After thirty years in the AIDS epidemic, there are over 34 million people living with HIV, and still 2.5 million new infections and 1.7 million deaths each year, emphasizing that the global response will have to be sustained for at least several decades. There is now an impressive array of evidence-based interventions that can be implemented to treat established infections and prevent new ones. Studies among high-risk populations have shown that HIV prevention can work even in the most challenging settings. Yet, despite this, UNAIDS reports that only 60% of sex workers, 46% of IDUs, and 40% of MSM were reached with HIV prevention programs in 2008^, and HIV incidence is rising again in several populations, including in Uganda^8,14 .

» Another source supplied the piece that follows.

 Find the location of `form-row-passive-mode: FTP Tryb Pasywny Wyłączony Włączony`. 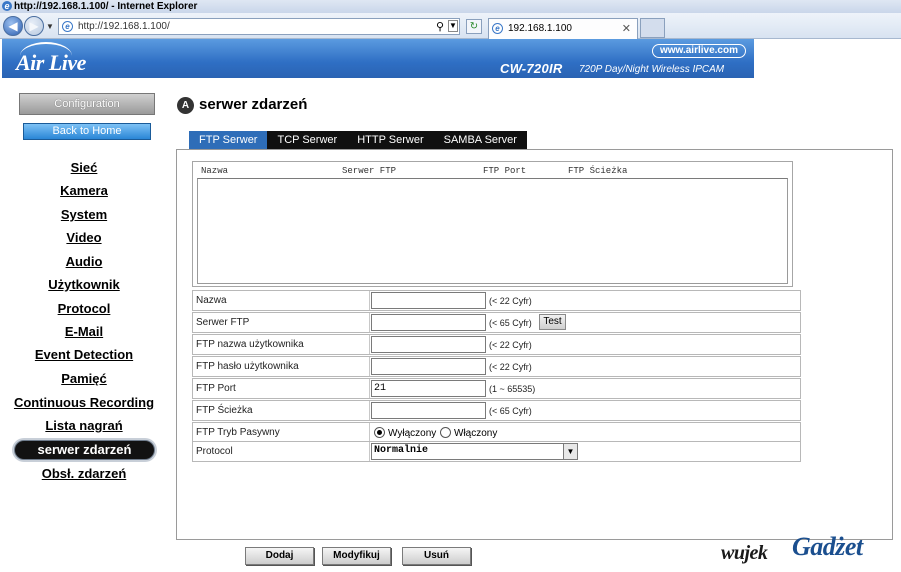

form-row-passive-mode: FTP Tryb Pasywny Wyłączony Włączony is located at coordinates (496, 432).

In 2011, less than 25% of all HIV infected individuals had access to, or were virologically suppressed with ARV treatment¹⁴. To ensure ART access, many lower-income countries are still dependent almost entirely on international aid, which has declined in recent years. As we witness the increase in chronic care and chronic diseases in people with HIV as a result of treatment and increased life expectancy, innovative solutions of care delivery must be developed, including task shifting and integrated service delivery in the community.

In conclusion, enormous progress has been made in the global AIDS response, but these achievements are fragile because of the enormous challenge of sustaining political, programmatic and technical commitment, and national and international funding. A certain level of AIDS “fatigue” coincides with the unprecedented opportunities of new tools to control AIDS. In this new era prevention and care will need to be targeted strategically and creative combinations of behavioral, biomedical, and structural interventions implemented widely^58,59. These programs will require universal access, wide scale implementation, careful monitoring and evaluation, financial and technical resources, and robust commitment. Only then may we begin to see a substantial impact on the spread of HIV globally.